Kat5 cKO mouse replicates biological domain signatures associated with Alzheimer's disease
Greg A Cary, Jessica E. Young, Shannon E. Rose, Harald Frankowski, Heather Wilkins, Sai Sruthi Amirtha Ganesh, Julia Draper, Martin Darvas, Mark Bothwell, Suman Jayadev, Aquene N. Reid, Anna Greenwood, Allan I. Levey, Karina Leal, Gregory W. Carter, Jesse C. WileyAbstract
INTRODUCTION
Alzheimer's disease (AD) can be caused by autosomal‐dominant familial Alzheimer's disease (FAD) mutations in amyloid precursor protein (APP) or presenilin‐1 and 2, which form an enzyme substrate complex. KAT5 binds to the APP intracellular domain. Recent reports of decreased γ‐secretase activity in FAD mutants support KAT5 membrane sequestration.
METHODS
We compare the hippocampal transcriptome profiles of the Kat5 brain‐specific knockout (KO) mouse to multiple AD datasets through alignment with the TREAT‐AD AD biological domains.

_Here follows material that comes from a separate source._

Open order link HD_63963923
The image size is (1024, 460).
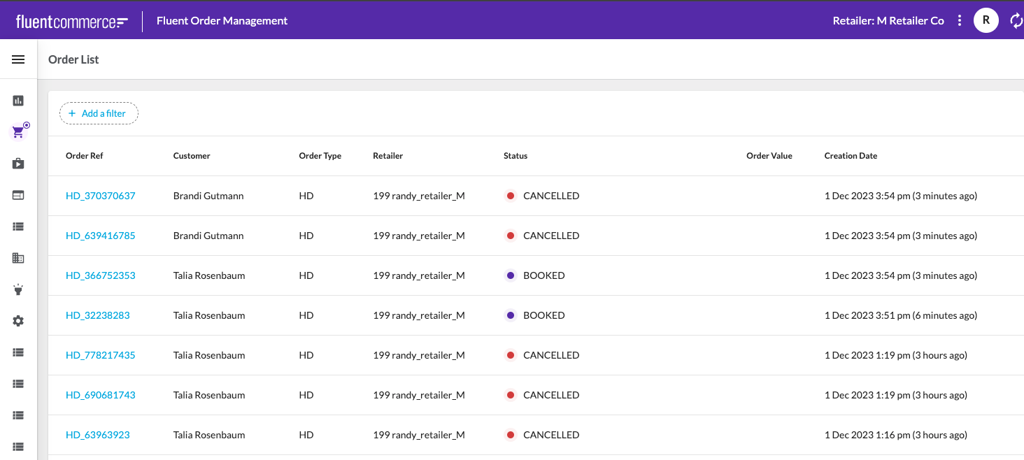point(97,435)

We examine KAT5 subcellular localization in human wild‐type and AD neurons.
RESULTS
The Kat5 KO mouse demonstrates downregulation of synaptic genes, metabolic pathways, and upregulation of DNA replication and repair, cell cycle, and immune response genes. We see similar profiles in Kat5 and comparative AD datasets. KAT5 is restricted to the cytosol in human AD neurons.
DISCUSSION
This analysis supports the hypothesis that KAT5 nuclear signaling downstream of APP cleavage plays a pivotal role in neuronal homeostasis.